We appreciate the referees' comments and criticisms. We included a detailed answer to each of the points raised by the referees. Language and writing style allows making the manuscript easier for the readers. It highlighted in green the major corrections and included them in the revised version of the manuscript. With all these changes, our paper is now suitable for publication in Crystals.

 

Best regards,

 

Upon reviewing your manuscript intitled: Structural disorder of CuO, ZnO, and CuO/ZnO nanowires and their effect on the thermal conductivity. I find your work interesting, but I do not believe it can be published in its current form. Therefore, some revisions must be done so that it may be published in this journal. I have the following comments and recommendations.

 

1. The introduction of relevant background and research progress was not comprehensive enough.

 

Author's reply: Thank you for the comment. We agree with the reviewer that the relevant background and research progress was not comprehensive enough in the introduction section. To clarify this point, we completed the introduction section, line 44:

 

“In nanostructures, the effects of structural deviations on physicochemical properties remain a discrepancy due to experimental difficulties.”

 

Line 50:

“CuO is a semiconductor with a narrow indirect bandgap (1.2 eV in bulk), monoclinic structure (C2/c symmetry), and four formulas per unit cell [4]. In contrast, ZnO is a semiconductor with a wide direct bandgap (3.37 eV in bulk), hexagonal structure (P63mc symmetry), and two formulas per unit cell [5]. Cupric oxide and zinc oxide conductivities are associated with native defects [4,6]. The usual structural defects observed in cupric oxide and zinc oxide nanowires are twin planes, stacking faults, and inversion domain walls [7,8]. In general, twin planes result from crystals joining that grew on adjacent facets of performed grains [9]. Stacking faults appear by the changes in the stacking sequence of close-packed planes [8]. The other structural defects become increasingly important as the surface contribution to the total energy increases due to the size decreases [8].”

 

Line 61:

“Experimentally, nanowires growing is associated with the differences in surface chemistry between two types of faces: polar faces and non-polar faces. In the first one, the surface dipoles are thermodynamically less stable than in the second one [10]. In the simulation case, the atoms usually suffer from rearrangement to minimize their surface energy and tend to grow stably. Structural defects show markable importance, for ex-ample:

• Cupric oxide nanowires growing by thermal oxidation exhibits compres-sive stress. It is the driving force in the growth mechanism [9].
• Structural defects play a fundamental role in improving the CO2 electro-reduction to ethylene [11].

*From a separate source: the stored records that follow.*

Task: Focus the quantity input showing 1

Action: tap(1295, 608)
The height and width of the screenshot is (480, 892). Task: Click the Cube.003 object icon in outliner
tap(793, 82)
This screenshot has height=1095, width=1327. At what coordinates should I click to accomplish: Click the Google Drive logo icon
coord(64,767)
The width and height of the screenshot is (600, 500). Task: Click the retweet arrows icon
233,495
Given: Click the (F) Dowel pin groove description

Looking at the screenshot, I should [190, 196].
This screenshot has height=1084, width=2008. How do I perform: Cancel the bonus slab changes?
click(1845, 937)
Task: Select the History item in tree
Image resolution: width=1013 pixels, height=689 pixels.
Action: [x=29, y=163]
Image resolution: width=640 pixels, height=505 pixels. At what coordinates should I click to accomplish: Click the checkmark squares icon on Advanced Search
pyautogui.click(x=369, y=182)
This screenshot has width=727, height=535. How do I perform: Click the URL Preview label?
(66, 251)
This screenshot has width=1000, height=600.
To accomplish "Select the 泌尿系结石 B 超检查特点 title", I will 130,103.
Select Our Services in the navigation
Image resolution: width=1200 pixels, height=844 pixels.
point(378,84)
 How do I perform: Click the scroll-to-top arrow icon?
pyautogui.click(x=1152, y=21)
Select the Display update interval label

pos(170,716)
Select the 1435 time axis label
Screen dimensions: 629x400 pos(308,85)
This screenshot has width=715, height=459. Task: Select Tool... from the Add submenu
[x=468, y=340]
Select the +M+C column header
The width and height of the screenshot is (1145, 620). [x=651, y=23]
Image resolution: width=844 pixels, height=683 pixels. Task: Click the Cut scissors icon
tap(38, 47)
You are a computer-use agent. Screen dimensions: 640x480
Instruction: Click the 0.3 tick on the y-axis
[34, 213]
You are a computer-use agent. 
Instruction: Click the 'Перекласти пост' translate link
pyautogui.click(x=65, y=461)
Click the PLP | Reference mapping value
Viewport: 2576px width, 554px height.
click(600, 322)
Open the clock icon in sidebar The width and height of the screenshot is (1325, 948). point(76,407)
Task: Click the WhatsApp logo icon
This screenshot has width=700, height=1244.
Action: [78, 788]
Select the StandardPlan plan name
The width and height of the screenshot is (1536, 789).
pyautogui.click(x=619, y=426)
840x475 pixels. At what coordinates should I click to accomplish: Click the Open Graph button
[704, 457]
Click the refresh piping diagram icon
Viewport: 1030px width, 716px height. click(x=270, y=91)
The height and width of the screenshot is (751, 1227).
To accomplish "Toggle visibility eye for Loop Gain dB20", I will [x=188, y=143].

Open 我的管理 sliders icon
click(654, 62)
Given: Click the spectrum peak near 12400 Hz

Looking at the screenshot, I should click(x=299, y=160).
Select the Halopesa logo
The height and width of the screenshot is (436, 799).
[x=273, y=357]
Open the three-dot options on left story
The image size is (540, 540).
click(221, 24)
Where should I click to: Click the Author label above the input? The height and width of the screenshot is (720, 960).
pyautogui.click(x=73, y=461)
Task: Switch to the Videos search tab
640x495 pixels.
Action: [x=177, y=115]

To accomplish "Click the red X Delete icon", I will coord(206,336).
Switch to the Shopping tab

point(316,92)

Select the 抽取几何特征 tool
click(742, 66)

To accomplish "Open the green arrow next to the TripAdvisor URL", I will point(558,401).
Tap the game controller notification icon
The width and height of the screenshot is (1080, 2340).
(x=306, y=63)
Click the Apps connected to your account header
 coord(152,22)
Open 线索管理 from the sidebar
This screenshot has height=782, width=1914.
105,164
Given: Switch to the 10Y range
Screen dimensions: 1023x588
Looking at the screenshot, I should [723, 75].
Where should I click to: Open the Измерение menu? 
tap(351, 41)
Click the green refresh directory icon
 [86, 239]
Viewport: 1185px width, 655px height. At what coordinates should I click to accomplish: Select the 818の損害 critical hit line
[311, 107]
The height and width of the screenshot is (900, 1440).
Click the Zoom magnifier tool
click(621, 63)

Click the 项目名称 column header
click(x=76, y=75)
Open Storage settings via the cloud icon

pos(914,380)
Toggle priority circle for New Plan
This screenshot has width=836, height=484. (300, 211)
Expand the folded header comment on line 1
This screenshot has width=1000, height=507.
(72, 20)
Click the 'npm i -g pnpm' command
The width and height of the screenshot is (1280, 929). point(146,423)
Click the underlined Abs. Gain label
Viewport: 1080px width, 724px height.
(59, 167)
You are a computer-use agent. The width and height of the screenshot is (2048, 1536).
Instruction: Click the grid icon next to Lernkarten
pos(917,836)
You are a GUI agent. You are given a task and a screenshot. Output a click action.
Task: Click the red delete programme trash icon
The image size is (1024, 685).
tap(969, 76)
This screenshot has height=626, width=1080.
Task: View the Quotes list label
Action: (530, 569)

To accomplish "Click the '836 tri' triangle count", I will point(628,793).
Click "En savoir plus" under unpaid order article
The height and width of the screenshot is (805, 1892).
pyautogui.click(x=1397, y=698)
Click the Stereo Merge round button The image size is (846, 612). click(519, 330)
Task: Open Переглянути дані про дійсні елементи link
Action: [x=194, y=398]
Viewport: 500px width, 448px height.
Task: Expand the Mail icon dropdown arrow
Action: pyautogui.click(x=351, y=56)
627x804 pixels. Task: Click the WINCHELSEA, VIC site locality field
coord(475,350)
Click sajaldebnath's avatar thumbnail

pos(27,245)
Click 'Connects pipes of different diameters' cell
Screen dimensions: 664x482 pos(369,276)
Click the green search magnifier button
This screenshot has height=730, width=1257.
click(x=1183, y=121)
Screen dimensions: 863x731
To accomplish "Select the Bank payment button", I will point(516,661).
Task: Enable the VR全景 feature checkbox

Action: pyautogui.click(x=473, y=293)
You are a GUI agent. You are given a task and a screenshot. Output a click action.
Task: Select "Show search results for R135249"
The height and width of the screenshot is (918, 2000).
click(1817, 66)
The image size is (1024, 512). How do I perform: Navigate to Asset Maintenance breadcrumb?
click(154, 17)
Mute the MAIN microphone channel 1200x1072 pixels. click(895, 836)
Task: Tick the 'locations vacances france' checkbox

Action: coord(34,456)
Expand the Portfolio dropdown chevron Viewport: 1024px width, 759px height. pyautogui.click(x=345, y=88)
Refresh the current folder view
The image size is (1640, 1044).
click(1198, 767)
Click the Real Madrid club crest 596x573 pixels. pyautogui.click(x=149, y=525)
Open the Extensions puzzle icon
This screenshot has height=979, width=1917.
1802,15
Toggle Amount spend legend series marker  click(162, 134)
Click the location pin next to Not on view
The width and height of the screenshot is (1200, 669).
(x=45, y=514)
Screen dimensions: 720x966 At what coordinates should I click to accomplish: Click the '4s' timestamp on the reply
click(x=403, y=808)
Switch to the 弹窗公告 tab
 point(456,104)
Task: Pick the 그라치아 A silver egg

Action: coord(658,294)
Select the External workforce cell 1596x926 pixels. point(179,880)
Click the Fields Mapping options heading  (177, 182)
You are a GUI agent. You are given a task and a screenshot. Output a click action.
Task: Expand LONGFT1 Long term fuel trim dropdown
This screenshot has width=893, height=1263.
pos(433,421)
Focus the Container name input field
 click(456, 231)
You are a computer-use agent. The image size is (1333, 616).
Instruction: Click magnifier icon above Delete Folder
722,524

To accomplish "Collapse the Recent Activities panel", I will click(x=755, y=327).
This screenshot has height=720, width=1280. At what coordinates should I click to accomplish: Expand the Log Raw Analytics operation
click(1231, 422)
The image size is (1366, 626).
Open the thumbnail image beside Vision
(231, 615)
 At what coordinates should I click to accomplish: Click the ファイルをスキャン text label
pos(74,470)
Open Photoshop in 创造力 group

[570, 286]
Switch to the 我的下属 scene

Thermal conductivity has been widely investigated for zinc oxide nanowires, in theoretical studies [3], in simulations [12], and experimentally [13]. The focus in this case was:

1. Determine the effect of confinement in the radial direction on thermal conductivity [3].
2. Determine the surface effects on the thermal conductivity [14].
3. Compare the thermal conductivity among different nanostructures as gal-lium nitride [12].
4. Determine the size dependence of the nanowires with thermal conductiv-ity [15].
5. Determine the effects of doping the nanowires and their relationship with thermal conductivity.
6. The thermal conductivity of zinc oxide nanowires embedded on polymeric matrices [13,16].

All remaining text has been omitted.